Text under study:
»»

Comparison of insulin resistance in the normal glucose tolerance group in the 2010 survey. (a) Homeostasis model assessment of insulin resistance (HOMA‐IR). (b) Matsuda Index. The non‐obese group comprised 190 native Japanese people (NJ) and 186 Japanese Americans (JA); the obese group comprised 57 NJ and 51 JA.
According to the 2012 survey carried out in Hawaii, the carotid IMT was still greater in Japanese Americans than in the native Japanese group 14 . However, the progression of atherosclerosis among native Japanese people in this survey was found to be more advanced than was reflected in the 1998 survey, and this progression was comparable to the advancement observed in Japanese Americans.
The gut microbiota composition of non‐diabetic men was compared between native Japanese people and Japanese Americans in the 2015 survey in Los Angeles 15 . The percentage of the phylum Bacteroidetes was lower, whereas the percentage of phylum Firmicutes was higher in Japanese American men than in native Japanese men. Subsequently, the proportions of the genus Collinsella within the phylum Actinobacteria, and the genus Parabacteroides and Odoribacter within the phylum Bacteroidetes were lower, whereas the proportion of the genus Faecalibacterium within the phylum Firmicutes was higher in Japanese American men than in native Japanese men.
Longitudinal analysis
This longitudinal study examined the risk factors for Japanese Americans developing type 2 diabetes mellitus.
First, the relationship between family history and the development of diabetes was investigated by sex 16 . The results showed that even if an individual’s lifestyle is Westernized, a family history of diabetes is an important predictor for the onset of diabetes, particularly among Japanese American women.
Furthermore, as serum markers, increased serum C‐reactive protein levels 17 , decreased serum adiponectin levels 18 and low levels of serum high‐density lipoprotein cholesterol 19 were shown to be significant risk factors for the development of diabetes in Japanese Americans.
Japanese American NGT participants were separated into non‐obese participants (those with a BMI of <25 kg/m2, n = 576) and obese participants (those with a BMI of ≥25 kg/m2, n = 189) on the basis of the longitudinal data attained from surveys carried out between 1986 and 2010, and the association of nutrient intakes and the incidence of diabetes was investigated 20 . A total of 36 obese participants developed diabetes, which was positively associated with intakes of total protein, animal protein, animal fat and saturated fatty acid (Figure 5). In the contrast, a total of 41 non‐obese participants also developed diabetes without this incidence being associated with any nutrient intake.

««

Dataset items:
»»

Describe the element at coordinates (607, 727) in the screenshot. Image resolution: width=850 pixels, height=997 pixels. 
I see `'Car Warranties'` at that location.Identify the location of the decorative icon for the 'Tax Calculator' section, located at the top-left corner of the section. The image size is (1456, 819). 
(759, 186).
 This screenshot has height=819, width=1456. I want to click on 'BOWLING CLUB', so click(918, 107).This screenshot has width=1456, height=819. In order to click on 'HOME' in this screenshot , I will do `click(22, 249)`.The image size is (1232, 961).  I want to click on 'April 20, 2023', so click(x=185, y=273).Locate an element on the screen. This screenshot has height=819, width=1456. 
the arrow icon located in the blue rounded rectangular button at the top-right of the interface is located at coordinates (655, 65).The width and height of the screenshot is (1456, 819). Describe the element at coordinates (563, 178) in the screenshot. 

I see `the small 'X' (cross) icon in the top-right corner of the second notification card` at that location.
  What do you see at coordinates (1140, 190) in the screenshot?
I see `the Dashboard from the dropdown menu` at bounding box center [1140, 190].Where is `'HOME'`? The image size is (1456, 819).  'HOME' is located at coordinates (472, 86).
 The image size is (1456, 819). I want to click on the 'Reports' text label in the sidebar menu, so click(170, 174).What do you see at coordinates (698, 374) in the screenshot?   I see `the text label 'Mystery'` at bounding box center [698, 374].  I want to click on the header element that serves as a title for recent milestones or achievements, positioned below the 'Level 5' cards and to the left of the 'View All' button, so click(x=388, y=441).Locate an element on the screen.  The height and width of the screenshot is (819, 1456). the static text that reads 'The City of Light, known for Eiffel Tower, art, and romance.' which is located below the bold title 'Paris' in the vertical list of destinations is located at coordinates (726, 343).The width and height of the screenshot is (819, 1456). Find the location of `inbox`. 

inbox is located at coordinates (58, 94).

««

Activity 1: In the text on diabetes and Japanese Americans, which genus within the phylum Firmicutes made up a higher proportion of the gut microbiota in Japanese American men than in native Japanese men?
Activity 2: Carry on the text on diabetes and Japanese Americans from where it stops.

Answer section 1: Faecalibacterium

Answer section 2:
Figure 5.

Association of nutrient intake with diabetes incidence in obese or non‐obese Japanese Americans. Non‐obese participants and obese participants were 576 and 189 persons, respectively. The hazard ratios and 95% confidence intervals were calculated after adjusting for age, sex, body mass index, systolic blood pressure, serum total cholesterol, triglycerides, fasting glucose and fasting insulin levels. The mean duration of the follow‐up period was 10.8 ± 6.6 years (non‐obese participants); 10.7 ± 6.3 years (obese participants; mean ± standard deviation). PUFA, polyunsaturated fatty acids; SFA, saturated fatty acids.
Conclusions
On the basis of our comparison of the medical survey data of native Japanese people living in Hiroshima and Japanese migrants (Japanese Americans) in Hawaii and Los Angeles, we believe that obesity, metabolic disorders (such as diabetes) and atherosclerosis can arise from the Westernization of Japanese people’s lifestyle. The results of the Hawaii–Los Angeles–Hiroshima Study have shown that native Japanese people must continue the Japanese lifestyle, and that Japanese Americans should adopt the Japanese lifestyle as a preventive measure against the onset of metabolic and atherosclerotic diseases.
Disclosure
The authors declare no conflict of interest.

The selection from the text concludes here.